Susan Parker helps Sisters youth aspire to more. photo provided
Susan Parker helps Sisters youth aspire to more. photo provided
When Susan Parker moved to Sisters from the Bay Area with her husband Brian Farrow eight years ago, after a 37-year career working as a vice president and buyer for Macy’s, she wanted to stay active in a meaningful way and become part of the small-town community. A friend at Black Butte Ranch mentioned the ASPIRE program at Sisters High School, which provides mentors to support students in navigating their post high school plans. Parker felt an immediate sense of excitement to get involved. 

“I spent most of my career in management and our business philosophy emphasized the need to ‘grow’ people, so the idea of working with young adults to plan their futures felt perfectly natural to me,” she said. 

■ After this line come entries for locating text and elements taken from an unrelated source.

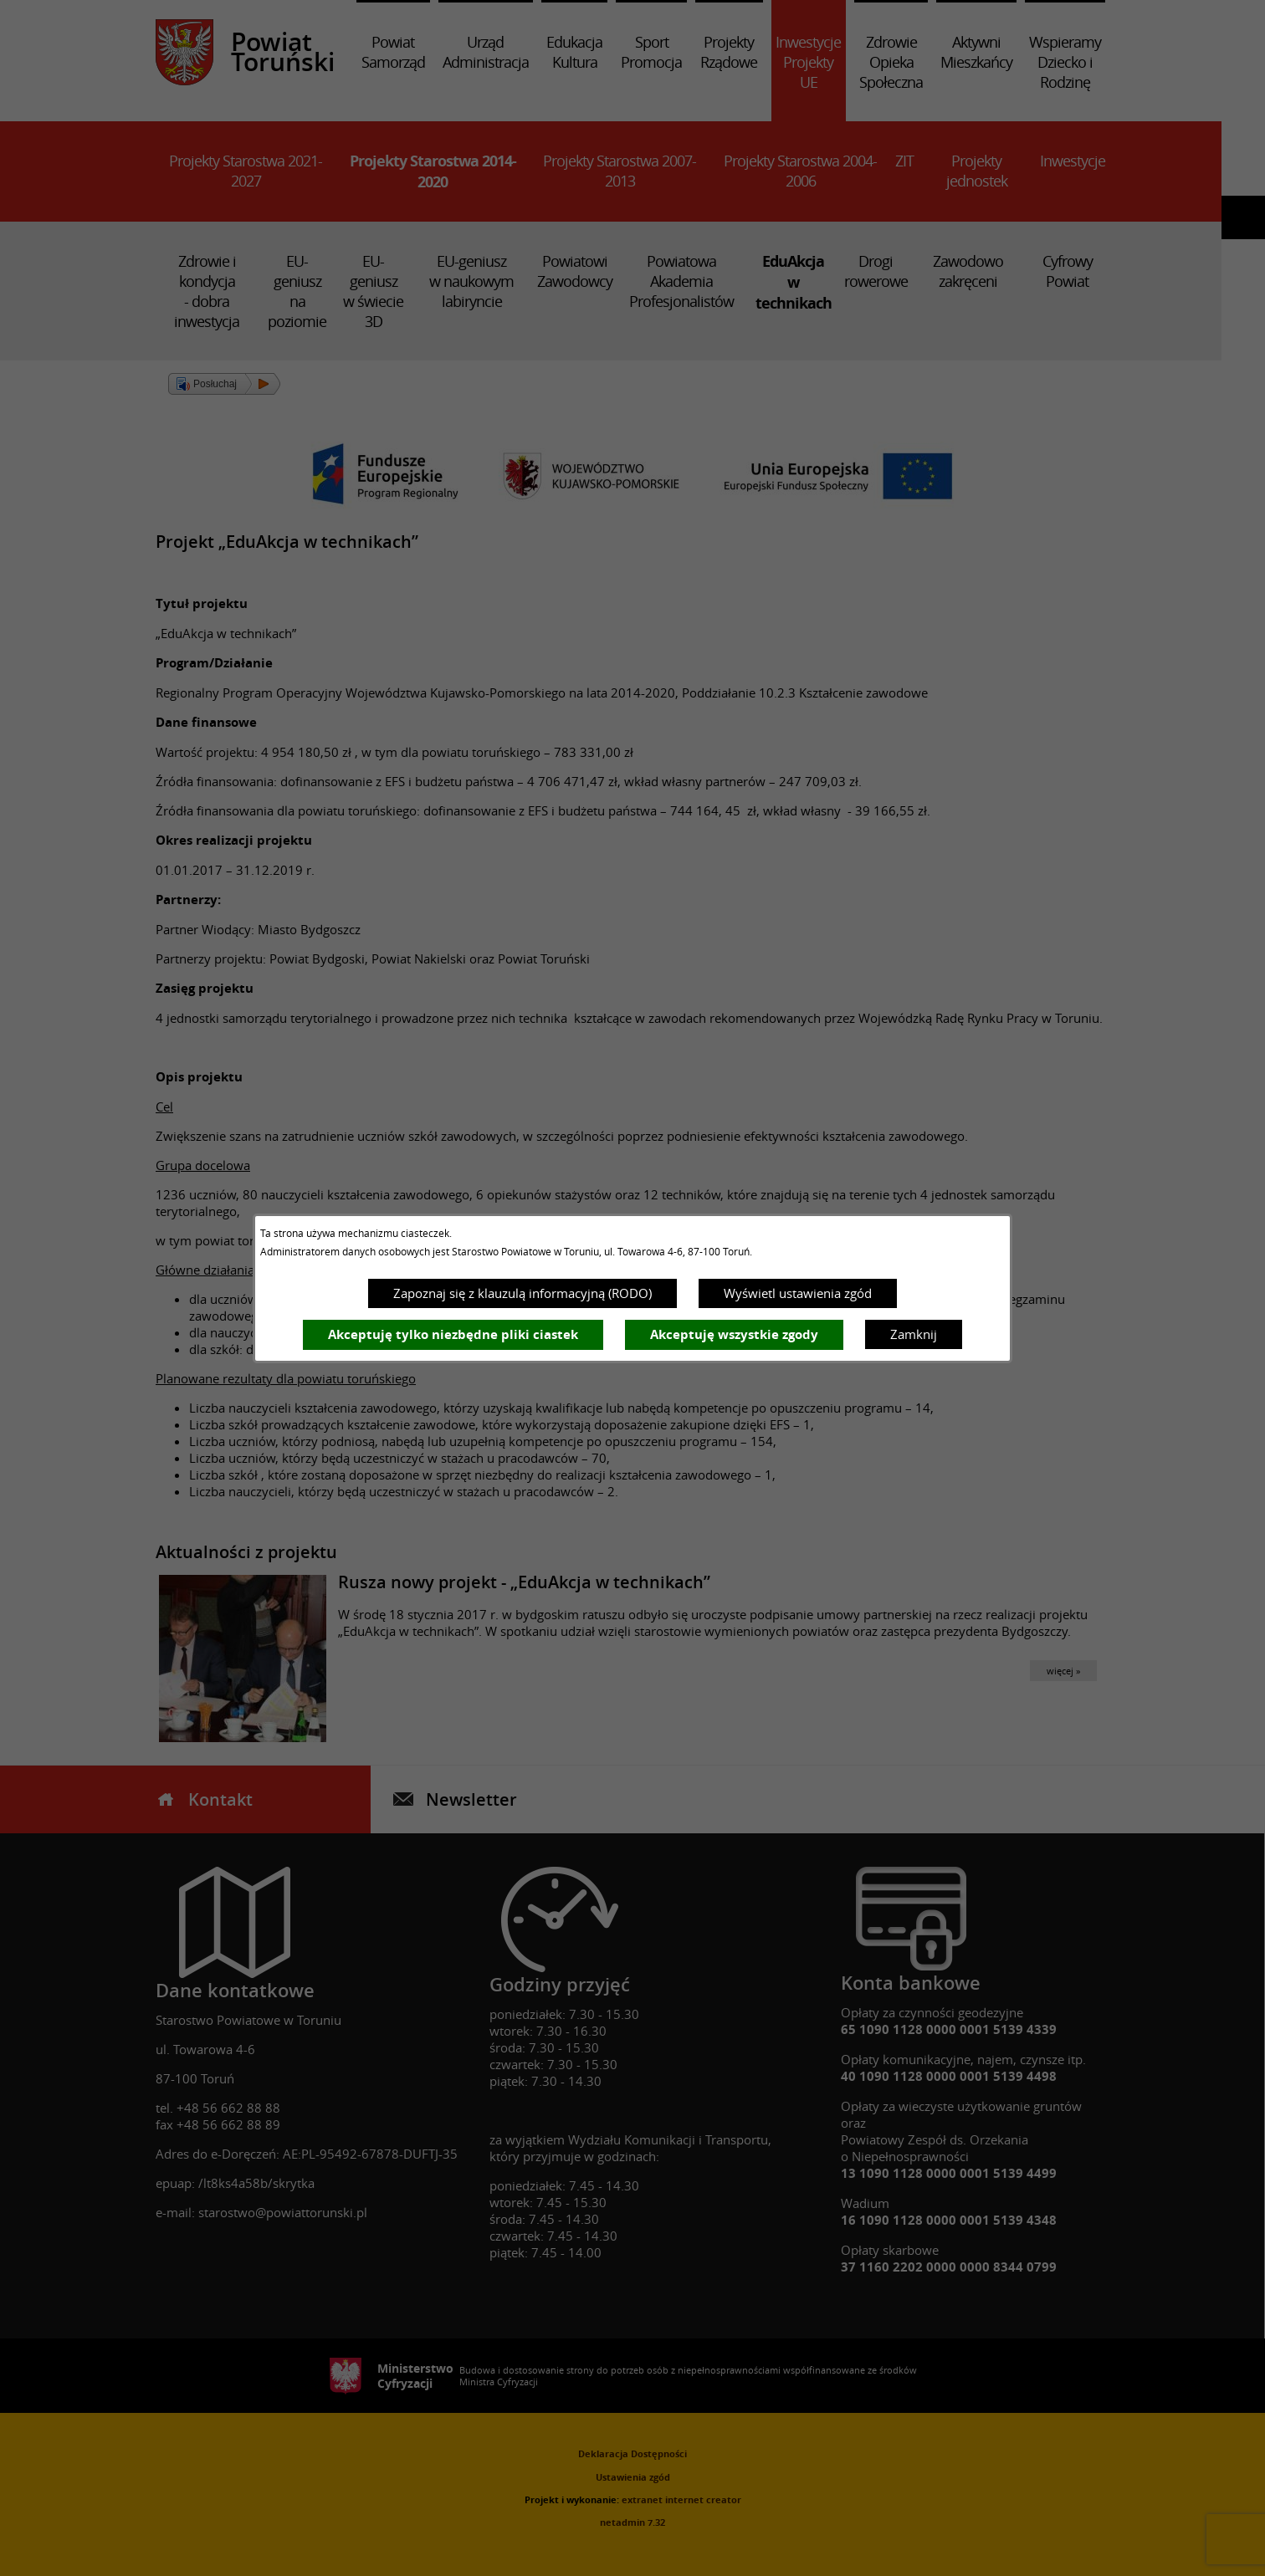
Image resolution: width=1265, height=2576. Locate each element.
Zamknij (913, 1334)
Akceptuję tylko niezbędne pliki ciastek (453, 1334)
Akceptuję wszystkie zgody (734, 1334)
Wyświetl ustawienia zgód (798, 1293)
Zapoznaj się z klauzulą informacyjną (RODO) (522, 1293)
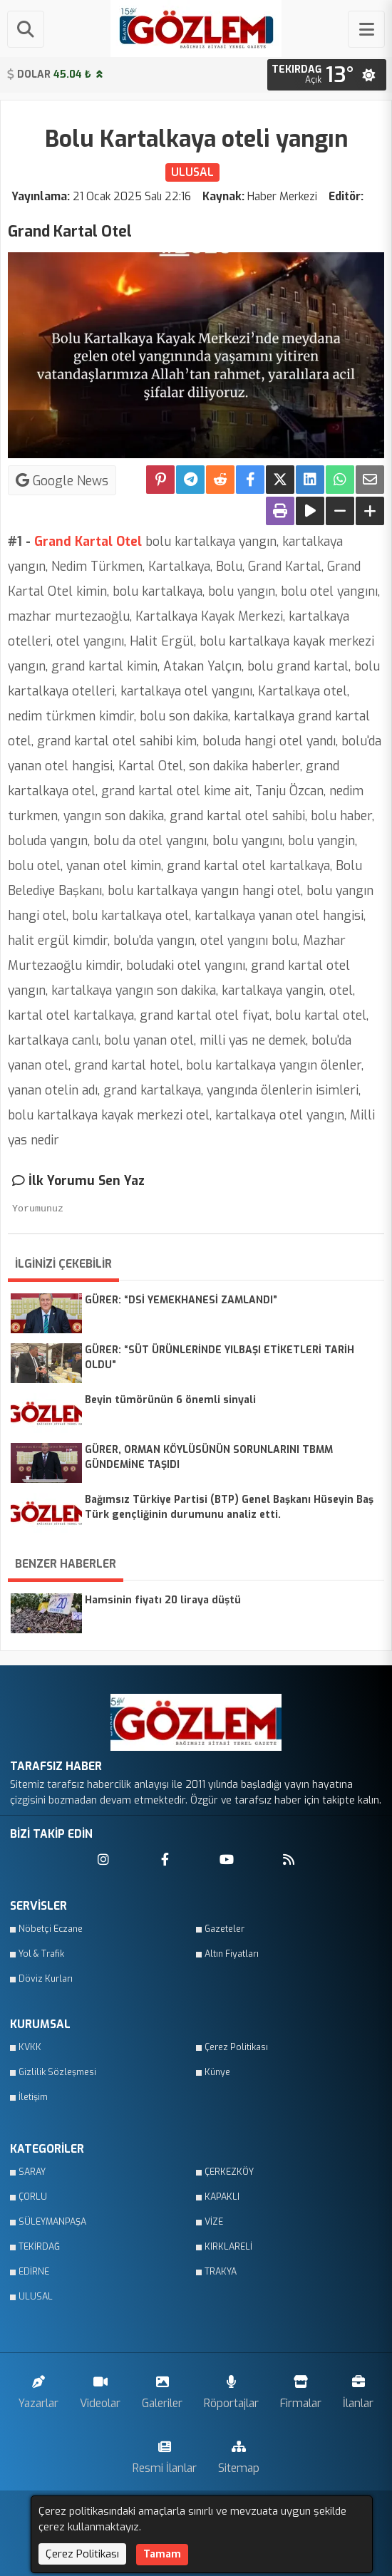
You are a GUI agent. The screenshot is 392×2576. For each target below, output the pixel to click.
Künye (217, 2072)
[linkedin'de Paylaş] (310, 479)
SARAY (32, 2172)
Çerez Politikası (236, 2047)
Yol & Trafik (41, 1954)
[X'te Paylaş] (280, 479)
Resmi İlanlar (165, 2454)
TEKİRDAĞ (39, 2246)
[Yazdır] (280, 511)
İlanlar (358, 2389)
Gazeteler (224, 1929)
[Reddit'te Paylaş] (220, 479)
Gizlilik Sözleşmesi (57, 2072)
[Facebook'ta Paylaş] (250, 479)
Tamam (162, 2554)
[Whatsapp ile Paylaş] (340, 479)
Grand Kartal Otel (88, 541)
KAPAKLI (222, 2197)
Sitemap (238, 2454)
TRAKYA (221, 2271)
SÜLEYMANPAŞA (52, 2222)
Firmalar (300, 2389)
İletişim (33, 2097)
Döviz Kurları (46, 1979)
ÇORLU (33, 2197)
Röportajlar (231, 2389)
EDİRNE (34, 2271)
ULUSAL (36, 2296)
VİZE (214, 2222)
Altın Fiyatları (232, 1954)
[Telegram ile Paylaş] (190, 479)
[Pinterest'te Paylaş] (160, 479)
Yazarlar (38, 2389)
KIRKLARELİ (228, 2246)
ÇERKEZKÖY (229, 2172)
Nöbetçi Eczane (51, 1929)
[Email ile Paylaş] (370, 479)
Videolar (100, 2389)
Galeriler (162, 2389)
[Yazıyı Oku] (310, 511)
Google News (62, 480)
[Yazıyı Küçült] (340, 511)
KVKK (30, 2047)
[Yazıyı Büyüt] (370, 511)
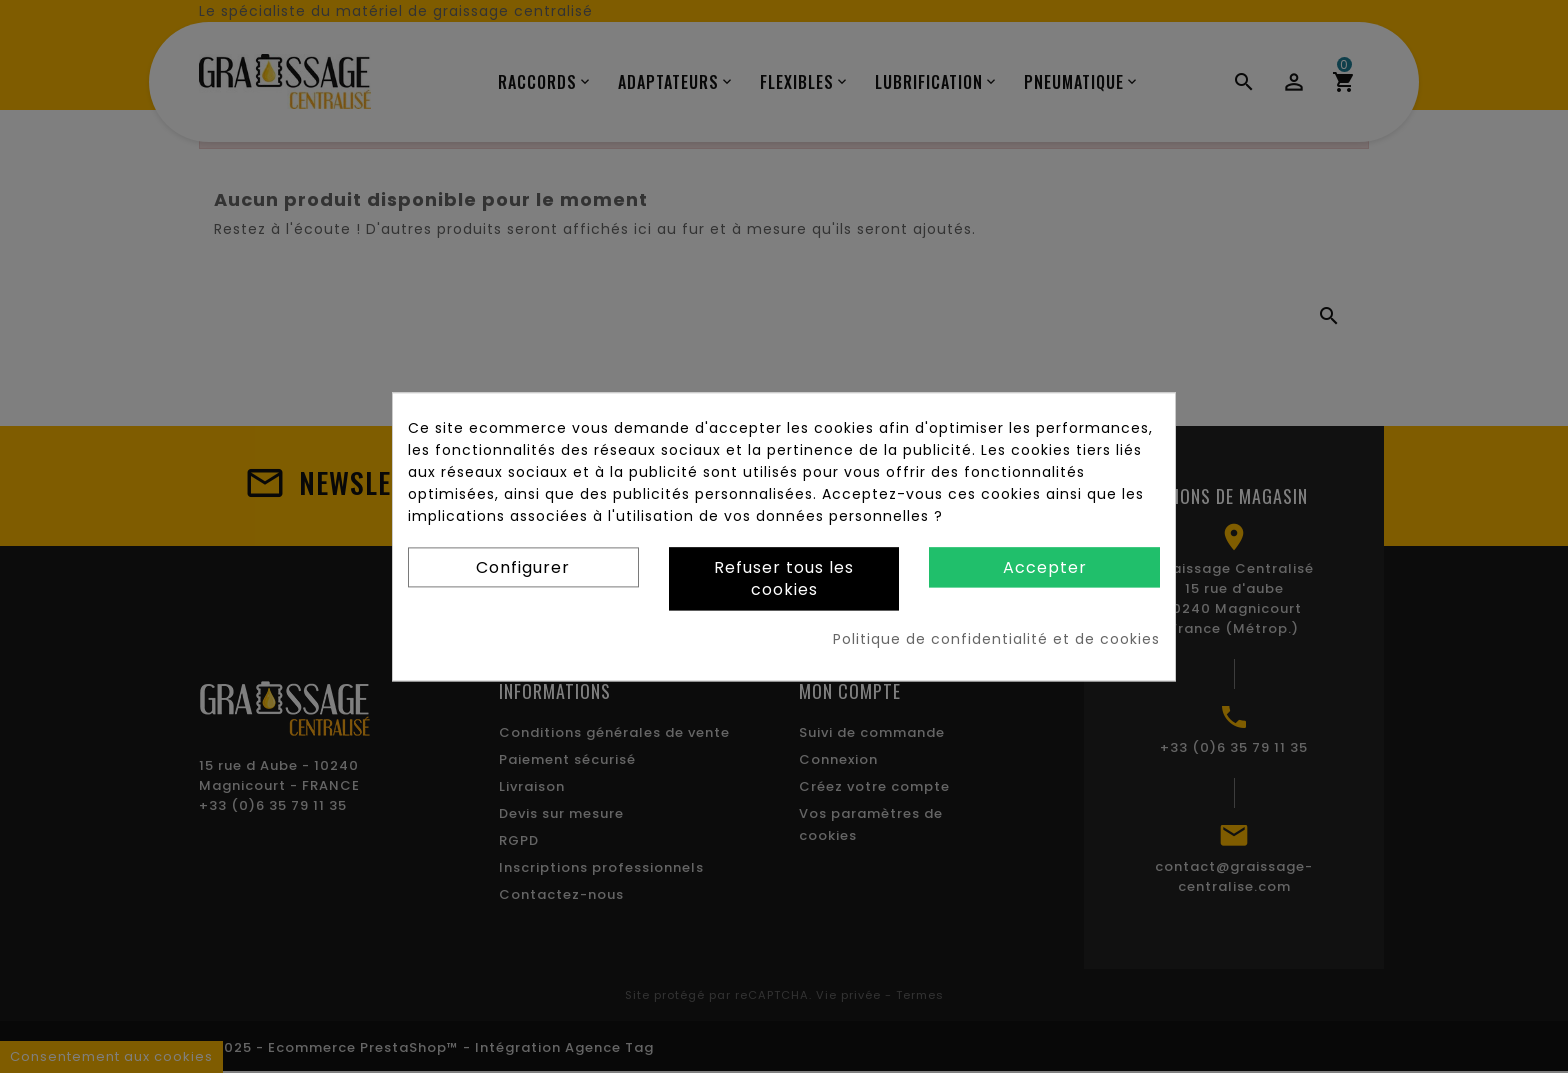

“I love working with students and helping them put together the puzzle pieces for a game plan, which includes running through all sorts of questions with them about their interests, where they want to live, what size of school they are comfortable with, and things like that,” she said. 

Parker, a native of Pendleton, takes on five juniors and five seniors each year, which keeps her plenty busy, but she says it is very gratifying.

“Over time you can really develop a relationship with these students,” she said. “They invite me to come to their games and to other events at the school and introduce me to their parents, so it’s helped me to get to know people in the community.”

About four years ago a member of the Graduate Resource Organization (GRO), which administers and manages local scholarships for Sisters High School graduates, approached Parker about becoming a board member. Parker’s work with ASPIRE had given her a strong sense of the generosity of the local community, along with a keen understanding of how important it was to help students find ways to finance their future educational plans. 

“I am still blown away that a community the size of Sisters now has over 70 different donors to the GRO scholarship program,” she said. 

Parker can be credited with recent growth in the program as the leader in donor development. GRO added a dozen new scholarships in the past year thanks in large part to Parker’s work. 

Parker knows that helping students with applications for college and other programs, as well as the GRO scholarships, takes a burden off of parents.

“Parents are busy and want the best for their kids, so they are very grateful for the help the ASPIRE mentors can offer,” she said. 

Parker encourages adults with time to help to get involved with ASPIRE.

“We can always use more mentors and the work is gratifying on many levels,” she said.